La « fenêtre d’opportunité » de Pyongyang
Or, en ce moment, la Corée du Nord dispose d’une « fenêtre d’opportunité », d’après Antoine Bondaz. « Il y a aujourd’hui trois dynamiques au bénéfice de la Corée du Nord : la banalisation des essais qui se sont multipliés au fil des ans, une distraction - la communauté internationale est concentrée sur l’Ukraine - et une désunion internationale », décrypte le spécialiste. Accaparée par l’invasion russe, la communauté internationale est en effet moins concentrée sur la péninsule coréenne. Et se déchire, au profit de l’Etat dictatorial.

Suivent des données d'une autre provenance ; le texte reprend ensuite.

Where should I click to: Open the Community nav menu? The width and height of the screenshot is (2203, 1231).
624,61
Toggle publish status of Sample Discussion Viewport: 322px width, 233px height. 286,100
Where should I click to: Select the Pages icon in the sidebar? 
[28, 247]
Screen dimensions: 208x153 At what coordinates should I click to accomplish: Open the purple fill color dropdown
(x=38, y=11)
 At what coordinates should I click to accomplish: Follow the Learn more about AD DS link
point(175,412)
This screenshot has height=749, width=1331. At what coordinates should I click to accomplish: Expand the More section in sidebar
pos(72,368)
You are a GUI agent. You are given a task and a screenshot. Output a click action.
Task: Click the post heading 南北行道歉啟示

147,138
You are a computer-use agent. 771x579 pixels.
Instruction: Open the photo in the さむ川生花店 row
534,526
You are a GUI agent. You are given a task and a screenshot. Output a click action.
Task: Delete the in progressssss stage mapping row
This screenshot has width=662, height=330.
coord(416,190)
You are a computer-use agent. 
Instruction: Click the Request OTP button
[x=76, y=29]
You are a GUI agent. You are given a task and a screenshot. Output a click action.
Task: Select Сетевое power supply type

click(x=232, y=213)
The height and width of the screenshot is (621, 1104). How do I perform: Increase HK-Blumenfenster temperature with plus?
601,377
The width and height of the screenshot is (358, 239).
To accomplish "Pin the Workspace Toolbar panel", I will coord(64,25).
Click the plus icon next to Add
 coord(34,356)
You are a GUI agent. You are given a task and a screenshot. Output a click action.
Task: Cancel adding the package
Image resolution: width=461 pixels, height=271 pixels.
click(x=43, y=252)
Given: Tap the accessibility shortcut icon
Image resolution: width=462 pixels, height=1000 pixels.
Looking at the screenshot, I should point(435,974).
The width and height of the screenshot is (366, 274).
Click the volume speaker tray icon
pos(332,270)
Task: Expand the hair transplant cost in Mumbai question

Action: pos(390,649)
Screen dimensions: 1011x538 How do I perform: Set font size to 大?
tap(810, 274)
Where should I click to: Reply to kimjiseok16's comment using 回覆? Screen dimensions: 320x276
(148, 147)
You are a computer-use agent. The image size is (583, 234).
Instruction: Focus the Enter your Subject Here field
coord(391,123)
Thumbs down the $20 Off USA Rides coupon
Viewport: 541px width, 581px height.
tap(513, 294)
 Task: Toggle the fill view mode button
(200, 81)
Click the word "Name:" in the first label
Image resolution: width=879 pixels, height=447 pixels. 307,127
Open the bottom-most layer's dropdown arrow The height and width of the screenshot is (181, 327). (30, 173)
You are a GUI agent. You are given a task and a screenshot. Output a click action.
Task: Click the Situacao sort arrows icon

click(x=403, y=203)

En mai dernier, le pays asiatique a échappé à de nouvelles sanctions de l’ONU censées punir ses essais balistiques grâce au véto de la Chine et de la Russie. « Plus il y a de dissensions entre la Chine et les Etats-Unis, plus un état comme la Corée du Nord bénéficie de marges de manœuvre ; et elle est très habile pour jouer de ces dissensions et les accroître », note Guibourg Delamotte, maîtresse de conférences à l’Inalco et chercheuse à l’Institut français de recherches sur l’Asie de l’Est. D’après elle, « la Corée du Nord est une variable d’ajustement : quand ça se passe bien entre la Chine et les Etats-Unis, Pékin vote les résolutions ». Dans le cas contraire, c’est l’occasion de s’opposer à Washington.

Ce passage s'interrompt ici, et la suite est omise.